Slashdot Mirror


Too Many Patents as Bad as Too Few

NonSoftAntiCurve writes "Forbes.com has an interesting article about how too many patents are as bad as too few when it comes to incentives for innovation. 'The tension between the patent as a way to stimulate invention and the patent as a weapon against legitimate competition is inherent in the system.' There is a scary example of how this plays out in practice."

5 of 198 comments (clear)

  1. same as laws.. by thrillbert · · Score: 4, Insightful

    If you do not have enough laws, you would end up with chaos. If you have too many, then you are oppressing the people.

    All in moderation, as one smart person said.. but I'm too dumb to remember who said it.

    ---
    If God had meant for us to be naked, we would have been born that way.

  2. Look who's talking. by dinotrac · · Score: 5, Insightful

    Nothing in this article is news except for the source.

    This isn't RMS, it's a patent attorney writing in Forbes.

    I think I'll stay in tonight. Surely, there are pigs flying about.

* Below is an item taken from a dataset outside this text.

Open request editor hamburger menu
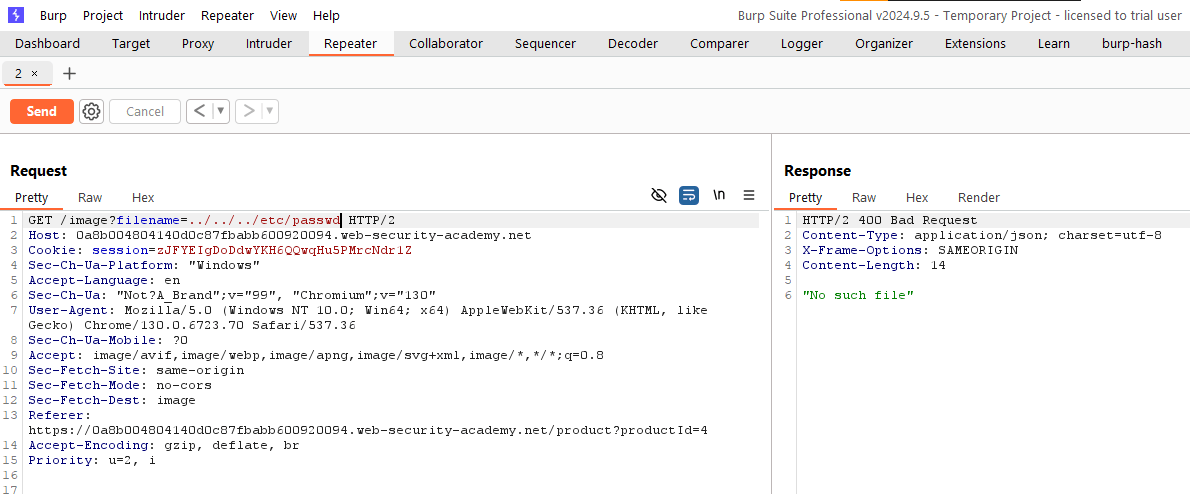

  3. Re:It is Scary by dillon_rinker · · Score: 5, Insightful

    ...paying people's sons and daughters for a few years of creativity on behalf of a father/mother/uncle/aunt or whatever

    Sons and daughters? Copyrights last for, what, life + 70 years? Barring advancements in logevity treatment, my children (~20 years younger than I) and my hypothetical grandchildren (~40 years younger than I) will all be dead 70 years after my death. My great-grandchildren will be either dead or retired. At some point, the recipients of my creativity will be my great-grandchildren and my great-great-grandchildren.

    Patents, no matter what else is wrong with them, have the good grace to expire 20 years after being issued. Let's all hope that no one ever comes up with a Sonny Bono Patent Act.

  4. No patents? No problem. by ChaosDiscordSimple · · Score: 4, Insightful
    Explain to me how a company with programmers on its payrool, and that supports open source can protect itself against code/ideas thieves if they don't patent their ideas? I just try really hard to understand what is the right balance between using open source to free users from proprietary software and still being able to have some ways of making a buck or two by protecting ideas.

    The first part of the answer is: most companies with programmers on the payroll don't make any money selling the software or enforcing patents. Most software is developed for in house use or to solve a particular problem for a specific customer. So only the minority of companies need to worry about this at all.

    If you're releasing under the GPL, your competitors will be unlikely to take your source. If they do, they either have to release their source back to you so you can take their improvements, or they're infringing copyright and you can sue them.

    As for "stealing ideas," an even smaller number of companies develop any ideas worth patenting. Most software which is sold uses well understood, non-patentable techniques.

    As for stealing your ideas, so what? Companies like Cygnus and Red Hat managed to do alot of business selling a product that wasn't patented. Only recently did Red Hat start getting defensive patents. There are other things to sell beyond a monopoly on an idea. Most notably, if you had the idea first and developed it to fruition first. Who is going to be able to have the first to market advantage? You. Who is going to be in the best position to push the idea to its limits and maintain the cutting edge? You.

    Will the elimination of software patents reduce the profitability of some software companies? Certainly. But it will be a very small number of companies. Those companies will still have some advantages in the market. And if the market grows and competition increases as a result, maybe it's a good idea.

  5. The problem is duration, not quantity by Sloppy · · Score: 5, Insightful

    IMHO, the biggest (perhaps the only?) problem with patents, is that the duration is not a function of the development cost. If a company really does spent a gazillion dollars developing something, then maybe a 20 year monopoly makes sense. Or maybe 40 years. Or maybe one year. But that's not how the system works.

    And that's reason software guys, in particular, bitch about patents so much. (And it's not just Free Software guys. Commercial developers of less-than-megacorp size are going to tend to hate patents as well.) We happen to work in a realm where development is so ridiculously cheap, that the arbitrary hard-coded duration is completely inappropriate and senseless.